[DOCUMENT TEXT]
########################################
I know I am losing readers at this point, but there is worse to come. In a virtuoso performance in 1971, Sir James Mirrlees, who received the Nobel Prize for his ability to disentangle these sorts of problems, used complex mathematics to determine the ideal rate structures for income tax. His most paradoxical result was that you would want to have the lowest marginal tax rates on the very richest people – the people whom you could also expect to face the highest average rates.

This analysis seems exotic and abstruse. But it had a clear and beneficial effect on practical tax policies. Politicians and their advisers came to realise that because correct and careful analysis of tax structures was too difficult for sound-bites, much of the complexity they themselves had introduced was self-defeating.

During the 1980s, there was a move towards radical simplification of tax structures. Allowances and exemptions were rolled back and complex rate structures simplified. In 1975, Britain had 10 different income tax rates, with a top rate of 83 per cent; the US had 25 different rates, rising to 72 per cent; Italy 32 different rates, also rising to 72 per cent; and Japan 19 different rates, going up to 70 per cent. By 1990 there were two rates in Britain, three in the US, seven in Italy and five in Japan. In none of these countries was the top rate above 50 per cent. These are only examples of a worldwide trend.
########################################
[COLLECTED DATA]
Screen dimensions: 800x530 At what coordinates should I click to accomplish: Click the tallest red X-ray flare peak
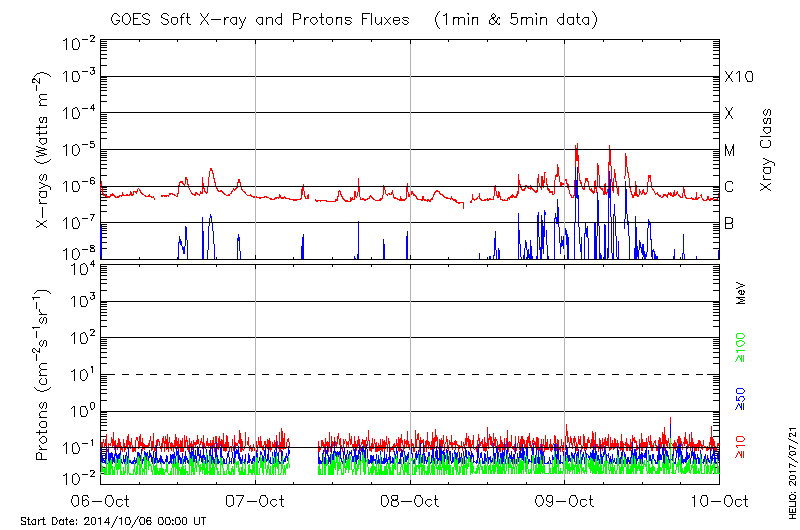[577, 145]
########################################
[INSTRUCTION 1]
Retype the tax passage from "During the 1980s, there" to "a worldwide trend.".
[INSTRUCTION 2]
Name each country that the tax passage compares for 1975 and 1990.
[INSTRUCTION 3]
According to the tax passage, how many income tax rates did Britain have in 1975?

[FULL SOLUTION 1]
During the 1980s, there was a move towards radical simplification of tax structures. Allowances and exemptions were rolled back and complex rate structures simplified. In 1975, Britain had 10 different income tax rates, with a top rate of 83 per cent; the US had 25 different rates, rising to 72 per cent; Italy 32 different rates, also rising to 72 per cent; and Japan 19 different rates, going up to 70 per cent. By 1990 there were two rates in Britain, three in the US, seven in Italy and five in Japan. In none of these countries was the top rate above 50 per cent. These are only examples of a worldwide trend.

[FULL SOLUTION 2]
Britain, the US, Italy, and Japan.

[FULL SOLUTION 3]
Ten.